On Friday Oct 16, a conference was hosted at Brown University bringing together those in Islamic Studies who are working on making computer technology useful for research purposes. It was recorded and you can watch the conference here.
It was a very fruitful day, with intense discussions from 9 to 6. The abstracts can be read here. Some recurring themes are the following:
This is the future: Clearly, by entering the digital age, our workflow ought to change, to keep up with the efficiency that others show. Computer technology also allows us to answer questions that were impossible to answer before. Parts of computer technology will influence the entire field. Other parts will remain exclusive to the few invested in what is called Digital Humanities.
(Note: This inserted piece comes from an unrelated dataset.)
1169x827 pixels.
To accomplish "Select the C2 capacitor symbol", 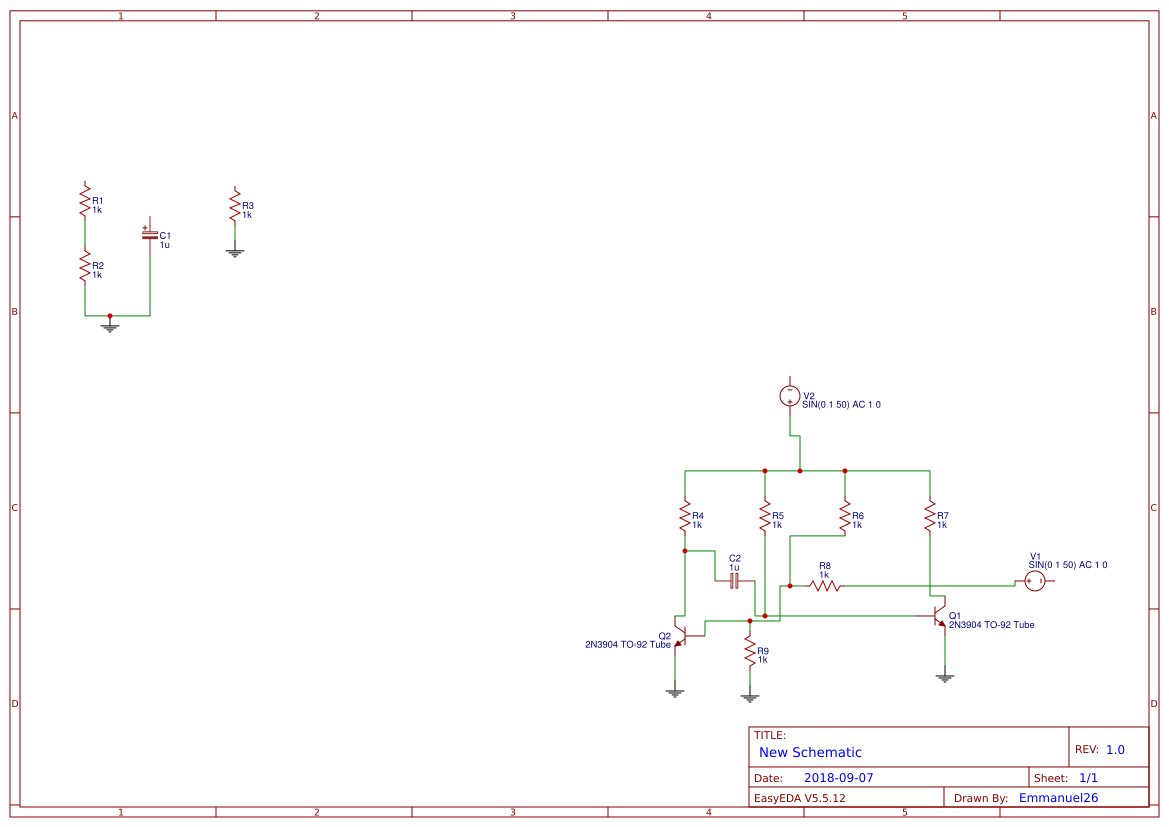I will 734,580.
Can somebody figure out OCR already!? The biggest hurdle by far is the lack of a reliable Optical Character Recognition technology for Arabic. How hard can this be, people!? And surely the economic rewards are great. Yet, for some reason, the nut has not been cracked yet. To have the corpus of al-Maktaba al-shāmila, estimated at 800 million words, is great, but it is still only a fraction of the Islamic heritage, and a very specific one for that matter. Only with OCR technology will we be able to create text databases for our own specific uses.
Required technical knowledge: The technical skills of the participants varied greatly. A majority were not producing tools but rather exploring how to use those tools that are already available. Some were cooperating with computer scientists, having reading knowledge of programming. Only few were actual programmers themselves, actively developing new tools. Developing computer solutions for specific problems is time consuming and specialized work. To do that and to produce real research is a tough combination. Perhaps the best solution is the cooperation with programmers, but finding a good match is not easy, nor is maintaining that work relation for the long run.
Limited tools, limited availability: Tools that are out there are limited in their use, often developed for specific problems. Moreover, they are not always shared. Even when they are meant to be shared, communication is not straightforward. There is no repository of tools for Islamic Studies, nor a listserv, nor any other common communication channel for finding out what is available. Moreover, there is no clear knowledge of tools available outside of Islamic Studies.
It seems, then, that Digital Humanities in Islamic Studies is still at an early stage. There were plenty of ‘proofs of concepts’, and certainly enough big ideas. To make all of that a reality will require more manpower and greater funding.
We need to help with the OCR development. There are technical specialists who can either develop something new or improve something that is already available, but they need our help. For example — training data. If each one of us prepares an equivalent of several hundred pages for them to work with, we can expect some results.